(PAGE TEXT Opens)

Saturday, June 13, 2026

When Is There Too Much Tech? – Part 3 – AI Agents and the Sorcerer’s Apprentice

The AI revolution marches on.  The chatbots are somewhat old news now, though they are everywhere and inundating the world with content that is very difficult to distinguish from human endeavor.  The big new AI blitz is ‘agents’ and one of their primary uses – ‘vibe coding’.

AI agents are software programs that performs tasks autonomously on behalf of a user.  They utilize neural networks and machine learning like chatbots, but they are set up to act independently from the user once a set of instructions or goals are provided.  The classic use case is for an AI agent to act like a human travel agent, booking flights, rental cars, hotels and other travel details without user intervention.

When I envision a world of AI agents I am reminded of the sorcerer’s apprentice, that Disney Fantasia animation that portrayed a magic spell run amok and out of control.  I wonder if AI agents will have a similar effect on human activity.

The use of AI agents in the workplace is being aggressively marketed and the corporate world seems eager to incorporate them, whether out of FOMO or true belief. Companies hope to see significant increases in productivity when these agents are deployed.  

For the economics to work out the huge expenditures that AI companies are making in data centers, development and LLM training must be offset by ever-increasing revenues from companies paying for these agents.  And in turn, these companies must see increasing productivity which either reduces expenses (less employees) or increases revenues for the same number of employees.

I have little doubt that AI agents will have significant impact in the corporate world.  Whether they will cause the feared tsunami of layoffs and unemployment is difficult to predict.  In a perfect scenario, the cost of goods would decrease and there would be full employment with a shorter workweek.  But getting to that perfect world will be painful at best, and perhaps impossible.

We are seeing a test case for this in the coding world.  Vibe coding is eliminating the need for low level programmers and increasing the output of higher-level architects and designers.  Computer science majors, having been exhorted for decades to ‘learn to code’ are leaving college facing a scorched earth landscape of job options.  The industry may evolve to establish new job types and accommodate future grads, but first indications are not encouraging.

In our personal lives, the prospect of using an AI agent may seem tantalizing, like having your own administrative assistant.  It can pay bills, set up doctor appointments, schedule lunches or coffee with friends, plan a trip, organize your computer, manage your investments and perform a multitude of other tasks.

But when you hand over so many of your tasks to an AI agent, do you lose agency in your own life?  Do you become ever less aware of the details and mechanics of living?  It may save you time, but what will you do with that time?  Isn’t part of being human attending to the mundane details of life?  Isn’t there a certain satisfaction and Zen-like quality to performing those tasks?  

AI will seem irresistible to many, if not for its utility, then at least for its cachet and the feeling that one is technology savvy.  But its creeping invasion into our lives must be carefully monitored and measured to calculate its true value and measure what we lose in the process.  Beware that you do not end up like the sorcerer’s apprentice, outsourcing your tasks and being overwhelmed with runaway technology.

(PAGE TEXT Closes)
(DATA TO EXAMINE Opens)

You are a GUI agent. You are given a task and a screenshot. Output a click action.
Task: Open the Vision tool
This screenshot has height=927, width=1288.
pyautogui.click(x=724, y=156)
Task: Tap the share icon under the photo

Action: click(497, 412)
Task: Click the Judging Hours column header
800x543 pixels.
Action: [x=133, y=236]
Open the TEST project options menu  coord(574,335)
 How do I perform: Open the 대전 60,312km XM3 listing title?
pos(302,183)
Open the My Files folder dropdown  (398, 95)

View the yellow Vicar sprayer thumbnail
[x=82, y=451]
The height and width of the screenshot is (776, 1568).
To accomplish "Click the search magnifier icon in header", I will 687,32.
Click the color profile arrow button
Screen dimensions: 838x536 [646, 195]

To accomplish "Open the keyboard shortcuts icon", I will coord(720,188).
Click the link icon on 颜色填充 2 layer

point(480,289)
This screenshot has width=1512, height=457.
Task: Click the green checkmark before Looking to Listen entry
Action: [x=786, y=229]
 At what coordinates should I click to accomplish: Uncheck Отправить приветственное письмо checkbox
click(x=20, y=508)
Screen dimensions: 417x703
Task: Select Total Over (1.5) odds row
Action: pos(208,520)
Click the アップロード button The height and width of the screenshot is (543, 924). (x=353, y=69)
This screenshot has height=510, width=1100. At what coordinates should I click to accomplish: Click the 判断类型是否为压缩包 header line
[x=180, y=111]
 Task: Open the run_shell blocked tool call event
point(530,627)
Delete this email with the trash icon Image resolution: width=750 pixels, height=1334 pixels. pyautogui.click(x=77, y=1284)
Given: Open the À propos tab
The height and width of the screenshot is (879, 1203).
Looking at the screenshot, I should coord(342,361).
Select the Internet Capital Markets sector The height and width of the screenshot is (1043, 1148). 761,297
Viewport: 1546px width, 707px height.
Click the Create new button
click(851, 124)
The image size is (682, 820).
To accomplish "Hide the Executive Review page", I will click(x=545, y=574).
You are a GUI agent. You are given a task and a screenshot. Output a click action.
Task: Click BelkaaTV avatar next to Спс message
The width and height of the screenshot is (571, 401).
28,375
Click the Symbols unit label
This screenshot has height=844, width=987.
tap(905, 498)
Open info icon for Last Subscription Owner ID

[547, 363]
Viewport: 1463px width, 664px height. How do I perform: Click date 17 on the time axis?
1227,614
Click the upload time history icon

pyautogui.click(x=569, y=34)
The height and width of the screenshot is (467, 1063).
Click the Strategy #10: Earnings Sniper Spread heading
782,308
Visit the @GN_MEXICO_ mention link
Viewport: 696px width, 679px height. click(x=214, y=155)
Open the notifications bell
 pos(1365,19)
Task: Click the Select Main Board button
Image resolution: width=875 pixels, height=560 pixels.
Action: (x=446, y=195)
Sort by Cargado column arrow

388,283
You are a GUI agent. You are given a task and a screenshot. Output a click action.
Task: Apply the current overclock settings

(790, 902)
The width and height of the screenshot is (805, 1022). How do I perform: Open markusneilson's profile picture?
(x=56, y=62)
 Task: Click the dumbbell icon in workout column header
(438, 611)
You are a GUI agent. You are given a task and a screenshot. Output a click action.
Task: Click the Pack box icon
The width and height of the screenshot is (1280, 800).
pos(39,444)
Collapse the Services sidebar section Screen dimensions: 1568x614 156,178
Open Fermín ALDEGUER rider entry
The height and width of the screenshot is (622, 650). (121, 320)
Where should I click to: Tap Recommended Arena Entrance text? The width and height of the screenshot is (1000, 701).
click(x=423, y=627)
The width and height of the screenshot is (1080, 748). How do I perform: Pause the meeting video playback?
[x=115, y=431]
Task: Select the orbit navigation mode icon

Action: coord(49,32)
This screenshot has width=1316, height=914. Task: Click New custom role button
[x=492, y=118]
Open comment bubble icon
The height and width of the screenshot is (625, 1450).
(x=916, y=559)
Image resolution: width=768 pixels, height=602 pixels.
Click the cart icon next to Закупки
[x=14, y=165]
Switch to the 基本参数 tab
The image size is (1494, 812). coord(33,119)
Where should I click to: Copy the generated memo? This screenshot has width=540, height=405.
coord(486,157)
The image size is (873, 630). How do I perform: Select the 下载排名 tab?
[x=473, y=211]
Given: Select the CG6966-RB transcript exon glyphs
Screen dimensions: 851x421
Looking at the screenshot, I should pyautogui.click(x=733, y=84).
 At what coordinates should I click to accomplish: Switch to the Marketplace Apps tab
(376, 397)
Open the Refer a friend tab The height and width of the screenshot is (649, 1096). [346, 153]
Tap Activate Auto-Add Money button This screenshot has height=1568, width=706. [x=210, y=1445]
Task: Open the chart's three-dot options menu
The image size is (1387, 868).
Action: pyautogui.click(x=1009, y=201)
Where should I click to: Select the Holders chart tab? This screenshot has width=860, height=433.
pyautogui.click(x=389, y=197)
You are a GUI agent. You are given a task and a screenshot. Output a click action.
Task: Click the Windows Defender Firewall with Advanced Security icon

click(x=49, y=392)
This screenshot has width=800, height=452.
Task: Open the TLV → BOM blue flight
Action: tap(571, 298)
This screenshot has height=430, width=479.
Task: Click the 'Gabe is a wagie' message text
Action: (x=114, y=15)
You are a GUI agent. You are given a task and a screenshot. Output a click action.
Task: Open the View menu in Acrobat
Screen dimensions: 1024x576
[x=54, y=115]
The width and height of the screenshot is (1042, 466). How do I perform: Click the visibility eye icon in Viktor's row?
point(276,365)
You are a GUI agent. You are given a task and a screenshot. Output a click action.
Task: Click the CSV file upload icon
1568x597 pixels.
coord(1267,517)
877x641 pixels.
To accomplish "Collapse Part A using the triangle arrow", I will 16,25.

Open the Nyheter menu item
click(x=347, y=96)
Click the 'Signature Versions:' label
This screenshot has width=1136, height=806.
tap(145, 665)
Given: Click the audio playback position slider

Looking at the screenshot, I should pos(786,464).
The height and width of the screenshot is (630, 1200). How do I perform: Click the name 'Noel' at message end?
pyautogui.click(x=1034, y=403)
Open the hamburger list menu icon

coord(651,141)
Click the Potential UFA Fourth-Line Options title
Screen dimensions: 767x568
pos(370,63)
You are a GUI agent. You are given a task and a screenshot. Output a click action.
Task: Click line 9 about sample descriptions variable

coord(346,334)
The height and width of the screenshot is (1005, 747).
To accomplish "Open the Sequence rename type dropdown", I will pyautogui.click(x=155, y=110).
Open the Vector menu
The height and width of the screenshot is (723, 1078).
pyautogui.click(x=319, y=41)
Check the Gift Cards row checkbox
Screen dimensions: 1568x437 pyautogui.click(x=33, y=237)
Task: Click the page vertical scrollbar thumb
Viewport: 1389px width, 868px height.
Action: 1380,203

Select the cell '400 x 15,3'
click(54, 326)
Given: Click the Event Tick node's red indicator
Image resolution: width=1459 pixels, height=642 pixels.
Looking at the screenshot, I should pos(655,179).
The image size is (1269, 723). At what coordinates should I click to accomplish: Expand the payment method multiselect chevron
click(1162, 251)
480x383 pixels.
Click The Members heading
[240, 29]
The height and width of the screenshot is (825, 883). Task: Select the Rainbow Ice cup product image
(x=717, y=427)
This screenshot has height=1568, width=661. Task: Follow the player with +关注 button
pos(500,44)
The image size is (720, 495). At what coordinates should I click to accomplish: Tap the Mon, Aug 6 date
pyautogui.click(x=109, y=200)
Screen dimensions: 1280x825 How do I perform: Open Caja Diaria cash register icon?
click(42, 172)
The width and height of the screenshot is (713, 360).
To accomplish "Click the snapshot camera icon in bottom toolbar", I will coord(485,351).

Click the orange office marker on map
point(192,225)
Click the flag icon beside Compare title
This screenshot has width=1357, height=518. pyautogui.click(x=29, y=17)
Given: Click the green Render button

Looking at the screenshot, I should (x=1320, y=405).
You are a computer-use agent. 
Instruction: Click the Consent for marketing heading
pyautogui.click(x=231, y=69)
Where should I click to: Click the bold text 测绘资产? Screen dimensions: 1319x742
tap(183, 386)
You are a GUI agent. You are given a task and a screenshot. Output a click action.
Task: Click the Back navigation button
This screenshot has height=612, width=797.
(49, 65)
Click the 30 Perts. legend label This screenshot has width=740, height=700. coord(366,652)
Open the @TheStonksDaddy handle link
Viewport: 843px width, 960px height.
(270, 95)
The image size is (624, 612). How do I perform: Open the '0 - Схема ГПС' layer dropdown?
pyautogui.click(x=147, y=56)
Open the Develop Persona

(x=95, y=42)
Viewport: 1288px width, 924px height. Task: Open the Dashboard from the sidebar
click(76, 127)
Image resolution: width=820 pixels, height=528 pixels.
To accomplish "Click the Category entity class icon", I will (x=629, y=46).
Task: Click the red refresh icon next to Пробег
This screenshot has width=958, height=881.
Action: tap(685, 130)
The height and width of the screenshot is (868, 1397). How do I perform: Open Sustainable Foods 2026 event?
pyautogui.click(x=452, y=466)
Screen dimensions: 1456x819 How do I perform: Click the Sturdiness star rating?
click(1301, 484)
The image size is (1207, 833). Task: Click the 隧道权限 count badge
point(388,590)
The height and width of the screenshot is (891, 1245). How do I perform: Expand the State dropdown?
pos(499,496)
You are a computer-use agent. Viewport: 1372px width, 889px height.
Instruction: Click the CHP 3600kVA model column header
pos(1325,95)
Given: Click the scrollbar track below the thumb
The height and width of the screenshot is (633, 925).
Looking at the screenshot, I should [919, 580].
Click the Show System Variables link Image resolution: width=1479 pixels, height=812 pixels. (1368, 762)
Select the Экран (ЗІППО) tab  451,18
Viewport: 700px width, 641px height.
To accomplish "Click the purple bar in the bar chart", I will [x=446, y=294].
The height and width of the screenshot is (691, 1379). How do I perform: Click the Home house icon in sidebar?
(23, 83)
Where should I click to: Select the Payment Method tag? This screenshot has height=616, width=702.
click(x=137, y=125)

(DATA TO EXAMINE Closes)

PROBLEM SET
**1)** According to the post on AI agents, what is the classic use case for an AI agent?
**2)** Please write out the post on AI agents word for word, from "AI will seem" up to and including "with runaway technology.".

EXERCISE RESPONSES
**1)** Acting like a human travel agent, booking flights, rental cars, hotels and other travel details without user intervention.

**2)**
AI will seem irresistible to many, if not for its utility, then at least for its cachet and the feeling that one is technology savvy.  But its creeping invasion into our lives must be carefully monitored and measured to calculate its true value and measure what we lose in the process.  Beware that you do not end up like the sorcerer’s apprentice, outsourcing your tasks and being overwhelmed with runaway technology.